As we began our final leg of the walk we stopped opposite St Paul’s Cathedral in a small square on the corner of Cheapside and spoke words from an interview with Suzanne Simard, a Canadian professor of forest ecology whose research has demonstrated that trees communicate with each other through an invisible web of underground connections  and we invited people to close their eyes and imagine all the activity beneath the forest floor, beneath this pavement, and then to use chalk to draw this on the paving stones. At the same time we shared an image of Suffragettes drawing in chalk on paving stones in London as part of their creative campaigning.

Chalking
Suffragettes Chalking

Our final destination was a magnificent survivor tree, the London Cheapside Plane Tree. It was purchased for sixpence over 250 years ago and is still standing on the corner of Wood Street and Cheapside in the City of London, sandwiched between tower blocks and the two storey building that has remained there because of the protection afforded by the tree.
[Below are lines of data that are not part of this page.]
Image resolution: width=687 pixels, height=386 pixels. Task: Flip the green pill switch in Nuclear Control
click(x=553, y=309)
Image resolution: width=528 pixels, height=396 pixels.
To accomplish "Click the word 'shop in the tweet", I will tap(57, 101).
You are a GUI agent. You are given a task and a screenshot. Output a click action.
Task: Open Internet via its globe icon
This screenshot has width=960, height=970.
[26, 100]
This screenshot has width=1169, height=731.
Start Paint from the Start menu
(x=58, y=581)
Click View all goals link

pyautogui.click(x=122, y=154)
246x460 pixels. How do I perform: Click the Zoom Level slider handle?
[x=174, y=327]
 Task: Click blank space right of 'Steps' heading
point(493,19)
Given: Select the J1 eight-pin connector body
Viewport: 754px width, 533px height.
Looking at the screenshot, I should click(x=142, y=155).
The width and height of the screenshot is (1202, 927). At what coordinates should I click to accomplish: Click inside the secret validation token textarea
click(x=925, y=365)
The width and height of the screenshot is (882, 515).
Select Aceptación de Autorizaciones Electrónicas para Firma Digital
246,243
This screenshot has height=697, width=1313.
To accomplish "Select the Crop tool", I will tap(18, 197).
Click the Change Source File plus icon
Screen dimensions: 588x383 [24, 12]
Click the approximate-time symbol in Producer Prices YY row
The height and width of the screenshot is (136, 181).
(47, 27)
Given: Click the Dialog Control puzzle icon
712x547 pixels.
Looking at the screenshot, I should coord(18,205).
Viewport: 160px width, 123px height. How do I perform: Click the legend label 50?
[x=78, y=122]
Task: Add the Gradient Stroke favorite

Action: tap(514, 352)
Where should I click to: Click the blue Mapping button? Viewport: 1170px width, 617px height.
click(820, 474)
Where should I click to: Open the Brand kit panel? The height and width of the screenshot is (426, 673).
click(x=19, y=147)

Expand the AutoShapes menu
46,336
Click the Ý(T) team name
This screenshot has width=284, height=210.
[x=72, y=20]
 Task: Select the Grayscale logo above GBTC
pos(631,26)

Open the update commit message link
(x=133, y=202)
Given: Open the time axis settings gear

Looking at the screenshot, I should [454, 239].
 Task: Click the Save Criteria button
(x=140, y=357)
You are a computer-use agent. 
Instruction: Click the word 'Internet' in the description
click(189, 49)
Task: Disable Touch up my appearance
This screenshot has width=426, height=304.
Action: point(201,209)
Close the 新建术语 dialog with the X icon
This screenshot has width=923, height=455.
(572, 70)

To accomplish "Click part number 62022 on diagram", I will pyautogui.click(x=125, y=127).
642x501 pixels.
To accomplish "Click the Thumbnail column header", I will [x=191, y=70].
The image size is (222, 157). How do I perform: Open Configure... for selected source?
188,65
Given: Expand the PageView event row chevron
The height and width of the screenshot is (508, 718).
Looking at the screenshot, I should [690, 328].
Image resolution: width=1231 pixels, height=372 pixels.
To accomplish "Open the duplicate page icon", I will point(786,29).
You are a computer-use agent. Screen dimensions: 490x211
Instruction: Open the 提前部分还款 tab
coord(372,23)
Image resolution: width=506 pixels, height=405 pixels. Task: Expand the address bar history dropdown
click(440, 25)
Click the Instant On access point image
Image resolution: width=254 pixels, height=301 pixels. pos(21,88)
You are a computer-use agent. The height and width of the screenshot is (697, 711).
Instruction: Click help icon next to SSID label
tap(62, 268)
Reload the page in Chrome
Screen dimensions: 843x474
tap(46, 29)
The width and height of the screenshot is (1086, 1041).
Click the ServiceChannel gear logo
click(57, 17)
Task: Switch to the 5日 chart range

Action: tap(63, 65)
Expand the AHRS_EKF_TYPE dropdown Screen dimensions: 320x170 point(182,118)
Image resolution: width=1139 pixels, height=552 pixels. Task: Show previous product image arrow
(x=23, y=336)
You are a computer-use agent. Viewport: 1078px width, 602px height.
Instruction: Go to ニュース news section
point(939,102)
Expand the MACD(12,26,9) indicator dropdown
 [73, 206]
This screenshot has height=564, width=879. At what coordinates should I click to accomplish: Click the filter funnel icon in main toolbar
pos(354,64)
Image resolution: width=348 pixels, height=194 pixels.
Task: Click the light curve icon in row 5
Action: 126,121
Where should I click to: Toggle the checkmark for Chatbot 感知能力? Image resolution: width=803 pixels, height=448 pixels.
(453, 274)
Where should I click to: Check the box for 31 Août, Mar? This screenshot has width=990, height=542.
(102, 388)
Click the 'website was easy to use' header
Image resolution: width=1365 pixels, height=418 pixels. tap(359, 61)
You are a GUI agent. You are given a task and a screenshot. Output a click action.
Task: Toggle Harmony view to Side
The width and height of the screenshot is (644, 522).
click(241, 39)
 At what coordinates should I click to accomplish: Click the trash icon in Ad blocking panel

Here we drew strength and perspective from the resilience of this tree that has witnessed and survived fire, bombs and immense change over more than two centuries and forms part of a living relationship with city dwellers as it takes in carbon dioxide and releases oxygen and provides habitat and shade.

The Cheapside Plane
The Cheapside Plane

Finally we shared an image of the two Suffragette Tree Radicle sisters Shelley has successfully propagated (a radicle being the first part of a seedling to emerge from the seed during the process of germination). We asked people to reflect on the question ‘what can we learn from this tree and the new sister radicles?’ A minute or so down the road, a huge crowd had gathered at Bank station, occupying the street as part of the Extinction Rebellion campaign. Later that evening the Metropolitan police placed a Section 14 order on all further protests in London. (An order later proved by judicial review to be illegal.)

Before going our separate ways people were invited to write a message to Jasmine facing trial at the City of London Magistrates Court and several went to Court to offer her our support.

Sitting in court listening to this young woman’s testimony, courageously standing in the dock to give an account of her decision to stand up to protect a living Earth, embrace of history that had circled through every story of the day past, present and future emboldened us all. She herself, holding a seed of the Suffragette tree in her trouser pocket.